Autre problème, que la couverture dissimule mais pas la page de titre : l’Histoire des Vikings, avec un V majuscule, comme si les vikings étaient un peuple, alors qu’il s’agissait bien d’une activité (prendre la mer pour aller chercher des richesses). L’erreur de l’auteur est confirmée quand il dit « tous les Scandinaves vont continuer à s’entremêler dans les siècles à venir, formant en définitive un seul peuple et une seule civilisation : celle des Vikings. » C’est malheureux de voir ce genre d’approximations et même d’erreurs factuelles, et ça jette le trouble sur la crédibilité de l’ensemble sachant qu’en plus il n’y a pas en fin de volume de bibliographie pour connaître les sources de l’auteur…

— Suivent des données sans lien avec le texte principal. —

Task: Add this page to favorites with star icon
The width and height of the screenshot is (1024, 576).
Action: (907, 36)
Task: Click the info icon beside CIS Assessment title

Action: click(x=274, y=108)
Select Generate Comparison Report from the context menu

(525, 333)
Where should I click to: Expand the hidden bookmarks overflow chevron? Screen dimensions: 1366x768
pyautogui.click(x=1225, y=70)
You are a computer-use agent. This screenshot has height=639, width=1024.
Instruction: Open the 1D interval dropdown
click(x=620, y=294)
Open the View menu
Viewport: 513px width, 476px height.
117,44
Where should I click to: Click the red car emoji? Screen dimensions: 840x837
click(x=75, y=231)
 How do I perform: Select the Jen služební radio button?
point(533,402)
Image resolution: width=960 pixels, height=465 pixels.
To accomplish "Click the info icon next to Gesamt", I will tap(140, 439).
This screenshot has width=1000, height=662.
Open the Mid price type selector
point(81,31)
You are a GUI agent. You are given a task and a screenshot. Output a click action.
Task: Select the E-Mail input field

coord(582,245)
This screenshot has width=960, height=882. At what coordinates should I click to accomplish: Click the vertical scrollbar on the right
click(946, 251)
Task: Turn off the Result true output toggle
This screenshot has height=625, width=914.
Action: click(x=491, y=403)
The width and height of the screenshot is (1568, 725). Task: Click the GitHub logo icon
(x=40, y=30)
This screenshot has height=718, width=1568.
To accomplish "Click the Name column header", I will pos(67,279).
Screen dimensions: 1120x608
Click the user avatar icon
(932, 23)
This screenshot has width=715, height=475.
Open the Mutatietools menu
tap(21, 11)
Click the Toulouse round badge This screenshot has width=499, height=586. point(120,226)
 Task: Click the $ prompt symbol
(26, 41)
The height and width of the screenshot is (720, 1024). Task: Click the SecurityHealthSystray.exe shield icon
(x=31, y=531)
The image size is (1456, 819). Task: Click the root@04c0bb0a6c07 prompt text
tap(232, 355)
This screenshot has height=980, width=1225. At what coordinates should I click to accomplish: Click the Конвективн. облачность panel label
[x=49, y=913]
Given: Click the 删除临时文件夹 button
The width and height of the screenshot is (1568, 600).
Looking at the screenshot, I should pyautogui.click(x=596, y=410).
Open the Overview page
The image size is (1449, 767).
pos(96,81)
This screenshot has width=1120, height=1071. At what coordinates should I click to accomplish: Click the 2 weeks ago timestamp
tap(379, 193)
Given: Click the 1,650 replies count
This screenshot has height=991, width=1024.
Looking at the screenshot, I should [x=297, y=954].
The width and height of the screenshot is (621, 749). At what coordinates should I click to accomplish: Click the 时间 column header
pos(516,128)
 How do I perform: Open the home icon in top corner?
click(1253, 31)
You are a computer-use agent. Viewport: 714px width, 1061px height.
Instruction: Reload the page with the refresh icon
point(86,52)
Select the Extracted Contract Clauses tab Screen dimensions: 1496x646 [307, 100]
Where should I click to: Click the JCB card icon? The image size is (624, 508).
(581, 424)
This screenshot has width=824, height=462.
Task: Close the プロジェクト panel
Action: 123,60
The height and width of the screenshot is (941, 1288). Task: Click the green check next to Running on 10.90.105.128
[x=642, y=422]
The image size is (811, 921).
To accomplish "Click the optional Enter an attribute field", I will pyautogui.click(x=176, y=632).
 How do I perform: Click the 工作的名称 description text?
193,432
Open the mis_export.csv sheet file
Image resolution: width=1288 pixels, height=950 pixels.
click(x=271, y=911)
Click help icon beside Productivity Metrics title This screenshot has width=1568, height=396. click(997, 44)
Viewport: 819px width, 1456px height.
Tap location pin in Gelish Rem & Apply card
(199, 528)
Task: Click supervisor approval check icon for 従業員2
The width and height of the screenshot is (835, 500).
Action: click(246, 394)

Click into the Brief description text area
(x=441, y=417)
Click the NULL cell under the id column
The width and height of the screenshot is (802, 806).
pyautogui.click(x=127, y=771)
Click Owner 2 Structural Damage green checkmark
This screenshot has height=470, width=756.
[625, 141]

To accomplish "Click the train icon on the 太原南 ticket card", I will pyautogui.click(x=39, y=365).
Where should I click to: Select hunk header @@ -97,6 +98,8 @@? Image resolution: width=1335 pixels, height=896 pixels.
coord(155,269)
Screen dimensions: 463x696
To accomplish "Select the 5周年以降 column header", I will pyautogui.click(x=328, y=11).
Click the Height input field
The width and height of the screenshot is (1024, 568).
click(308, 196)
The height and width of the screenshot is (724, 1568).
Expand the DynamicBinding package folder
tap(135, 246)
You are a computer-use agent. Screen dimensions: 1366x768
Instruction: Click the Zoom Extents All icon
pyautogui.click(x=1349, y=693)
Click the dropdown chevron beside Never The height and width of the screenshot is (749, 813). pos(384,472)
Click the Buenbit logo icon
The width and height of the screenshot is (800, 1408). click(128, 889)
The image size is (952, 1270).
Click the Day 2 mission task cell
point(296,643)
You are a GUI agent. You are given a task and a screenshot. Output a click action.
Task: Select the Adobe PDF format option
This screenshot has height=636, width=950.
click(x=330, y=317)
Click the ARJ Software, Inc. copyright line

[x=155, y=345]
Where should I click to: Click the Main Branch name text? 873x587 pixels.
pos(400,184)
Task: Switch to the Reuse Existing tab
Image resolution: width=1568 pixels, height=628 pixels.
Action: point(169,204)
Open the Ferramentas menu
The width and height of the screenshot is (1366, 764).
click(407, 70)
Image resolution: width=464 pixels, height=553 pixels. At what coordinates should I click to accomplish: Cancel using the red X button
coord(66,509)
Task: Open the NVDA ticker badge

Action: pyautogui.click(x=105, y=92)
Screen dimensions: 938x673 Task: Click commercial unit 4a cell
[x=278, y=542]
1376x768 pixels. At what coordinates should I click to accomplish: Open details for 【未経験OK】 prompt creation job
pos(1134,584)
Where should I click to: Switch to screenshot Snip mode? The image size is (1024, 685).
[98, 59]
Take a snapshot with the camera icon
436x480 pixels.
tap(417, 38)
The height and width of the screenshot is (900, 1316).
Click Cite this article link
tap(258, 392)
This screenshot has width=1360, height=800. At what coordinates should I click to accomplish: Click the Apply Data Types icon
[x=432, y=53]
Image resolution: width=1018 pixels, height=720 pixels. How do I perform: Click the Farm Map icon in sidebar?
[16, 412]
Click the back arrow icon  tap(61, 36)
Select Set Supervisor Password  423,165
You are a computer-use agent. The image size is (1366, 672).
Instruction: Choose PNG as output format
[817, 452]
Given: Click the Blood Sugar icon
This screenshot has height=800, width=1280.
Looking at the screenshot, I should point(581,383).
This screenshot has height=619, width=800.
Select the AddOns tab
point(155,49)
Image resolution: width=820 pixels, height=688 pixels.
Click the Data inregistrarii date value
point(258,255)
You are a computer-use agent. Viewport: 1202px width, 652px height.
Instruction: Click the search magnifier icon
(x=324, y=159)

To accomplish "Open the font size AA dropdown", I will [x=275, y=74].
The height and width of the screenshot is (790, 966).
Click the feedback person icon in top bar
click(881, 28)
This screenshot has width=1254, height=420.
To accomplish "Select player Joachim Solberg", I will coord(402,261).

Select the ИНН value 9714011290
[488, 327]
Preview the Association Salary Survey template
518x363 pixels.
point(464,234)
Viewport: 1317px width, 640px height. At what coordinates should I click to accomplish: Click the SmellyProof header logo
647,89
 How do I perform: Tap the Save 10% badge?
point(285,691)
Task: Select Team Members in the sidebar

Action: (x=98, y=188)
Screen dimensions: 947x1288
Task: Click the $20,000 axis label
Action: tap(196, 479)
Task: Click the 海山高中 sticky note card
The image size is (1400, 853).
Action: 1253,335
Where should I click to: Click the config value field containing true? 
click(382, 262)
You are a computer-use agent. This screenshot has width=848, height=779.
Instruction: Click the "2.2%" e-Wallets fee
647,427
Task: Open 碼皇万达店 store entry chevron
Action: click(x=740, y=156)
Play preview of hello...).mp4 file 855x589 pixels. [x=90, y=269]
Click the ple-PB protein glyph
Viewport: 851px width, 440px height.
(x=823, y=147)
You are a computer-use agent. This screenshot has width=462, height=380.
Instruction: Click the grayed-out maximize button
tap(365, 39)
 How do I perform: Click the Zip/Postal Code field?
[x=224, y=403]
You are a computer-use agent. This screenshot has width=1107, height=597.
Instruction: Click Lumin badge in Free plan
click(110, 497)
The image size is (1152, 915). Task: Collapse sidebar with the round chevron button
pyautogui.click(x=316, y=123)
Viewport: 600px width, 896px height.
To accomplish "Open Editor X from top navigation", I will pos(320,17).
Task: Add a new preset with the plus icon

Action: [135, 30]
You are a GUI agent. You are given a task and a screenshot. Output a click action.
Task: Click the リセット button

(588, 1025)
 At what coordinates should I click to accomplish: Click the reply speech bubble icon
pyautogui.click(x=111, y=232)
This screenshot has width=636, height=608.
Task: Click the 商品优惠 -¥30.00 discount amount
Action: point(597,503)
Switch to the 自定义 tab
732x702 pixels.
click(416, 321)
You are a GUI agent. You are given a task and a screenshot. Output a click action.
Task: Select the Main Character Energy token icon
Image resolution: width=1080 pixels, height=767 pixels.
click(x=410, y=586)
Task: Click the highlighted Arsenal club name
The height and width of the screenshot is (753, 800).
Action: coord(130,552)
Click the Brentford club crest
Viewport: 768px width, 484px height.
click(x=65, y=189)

Bon, au-delà de ça, le livre se lit très bien, et atteint son but. A chacun de voir ce qu’il est prêt à pardonner. On a donc presque 300 pages bien remplies et instructives à condition, peut-être, de savoir discerner les petits arrangements avec l’Histoire. C’est un peu problématique quand le but du livre est justement d’instruire le lecteur. Ces réserves mises à part, j’ai bien apprécié cette lecture très vivante, loin du style universitaire parfois trop pompeux qu’on trouve dans certains livres d’Histoire. Pas toujours très rigoureux donc, mais pour une première approche ça fait le boulot de manière plutôt efficace et immersive.